• **EXERCISE BRIEF**
This exercise requires an exact output of the listing, images omitted.

Content starts

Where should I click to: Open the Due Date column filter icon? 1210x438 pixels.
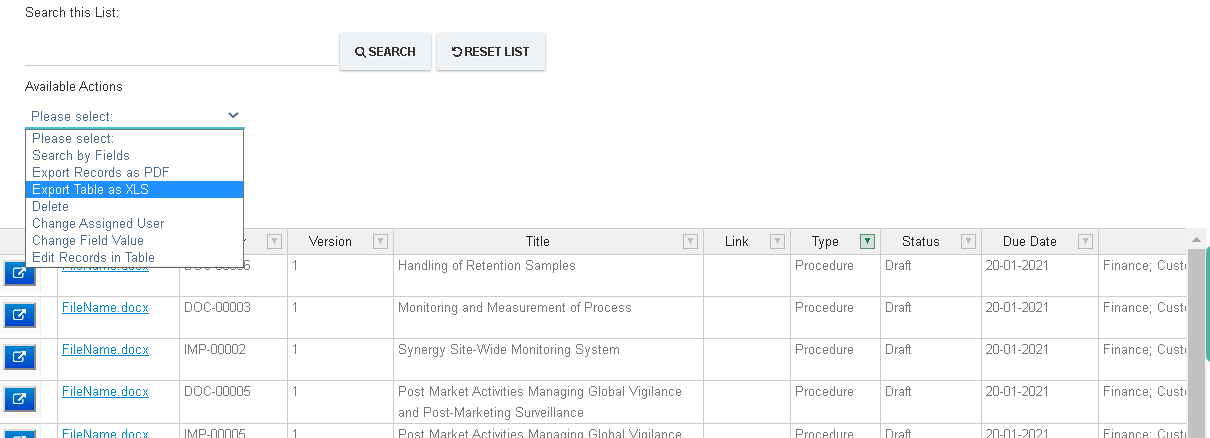coord(1085,241)
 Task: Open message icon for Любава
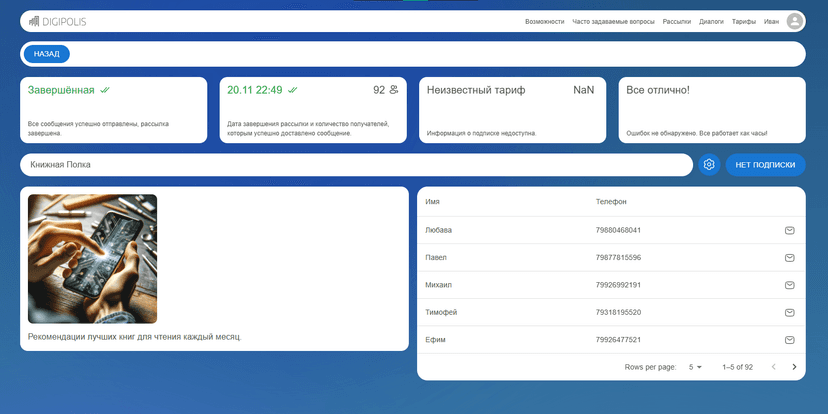790,231
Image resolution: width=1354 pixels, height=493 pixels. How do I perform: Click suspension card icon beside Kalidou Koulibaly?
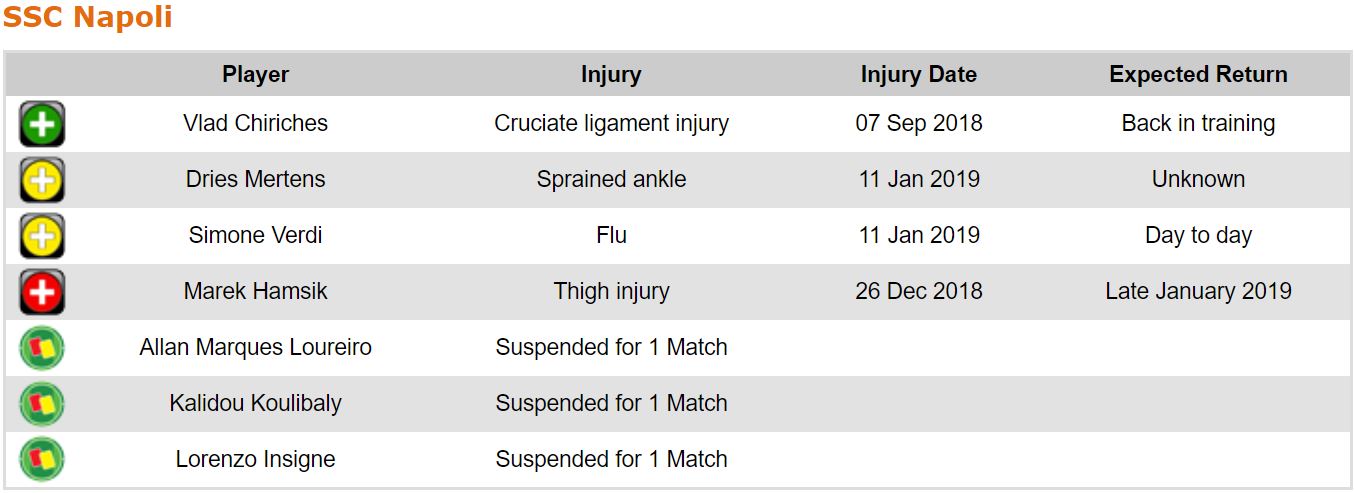(x=42, y=404)
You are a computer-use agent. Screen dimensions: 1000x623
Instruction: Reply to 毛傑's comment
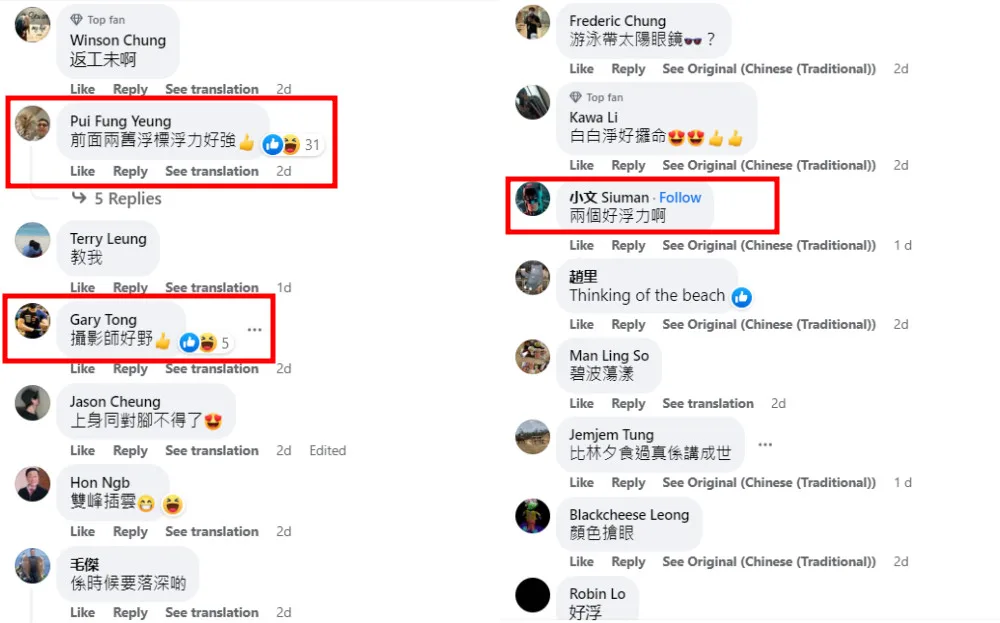click(130, 613)
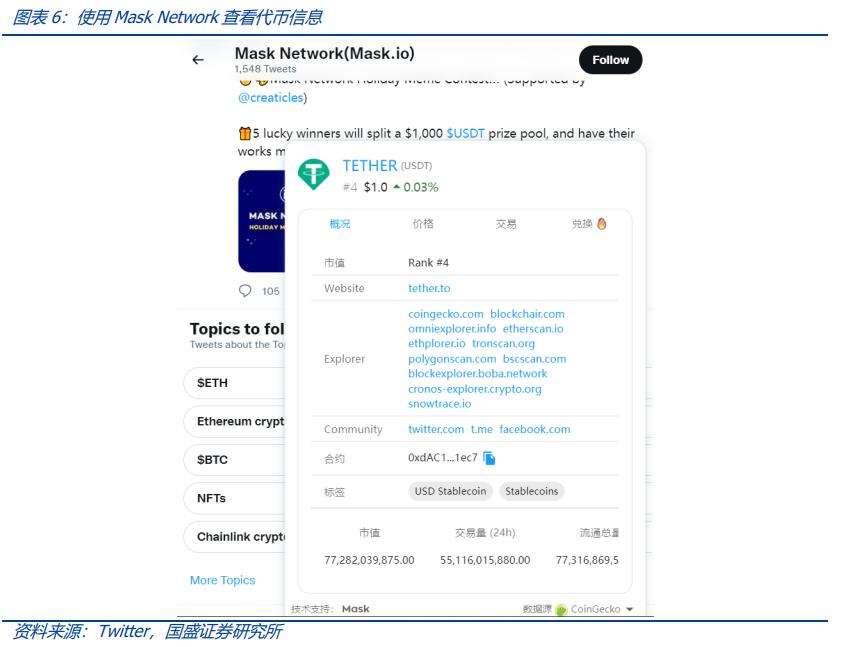Click the USD Stablecoin tag
The height and width of the screenshot is (647, 848).
(450, 491)
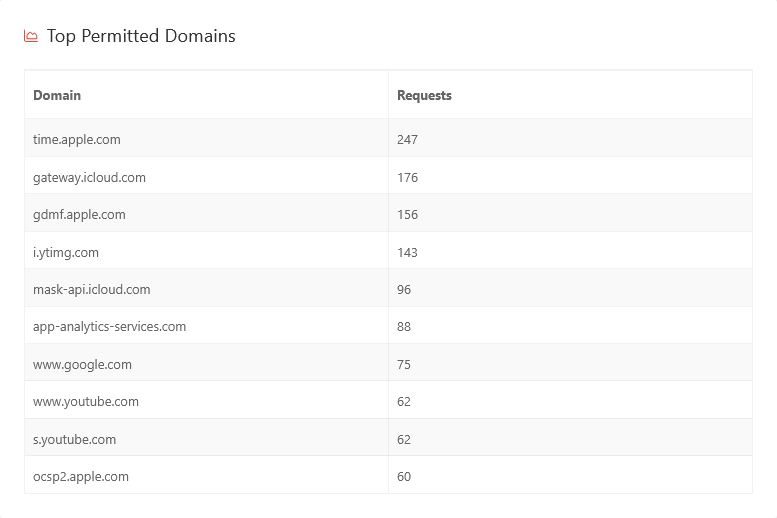Screen dimensions: 777x518
Task: Click the 176 requests value
Action: pyautogui.click(x=407, y=177)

Content ends

• **TASK RESPONSE**
Where should I click to: Open the Due Date column filter icon? 1210x438 pixels.
coord(1085,241)
 Task: Open message icon for Любава
790,231
Image resolution: width=1354 pixels, height=493 pixels. How do I perform: Click suspension card icon beside Kalidou Koulibaly?
(x=42, y=404)
You are a computer-use agent. Screen dimensions: 1000x623
Instruction: Reply to 毛傑's comment
click(130, 613)
Click the USD Stablecoin tag
The height and width of the screenshot is (647, 848).
(450, 491)
Screen dimensions: 777x518
Task: Click the 176 requests value
Action: pyautogui.click(x=407, y=177)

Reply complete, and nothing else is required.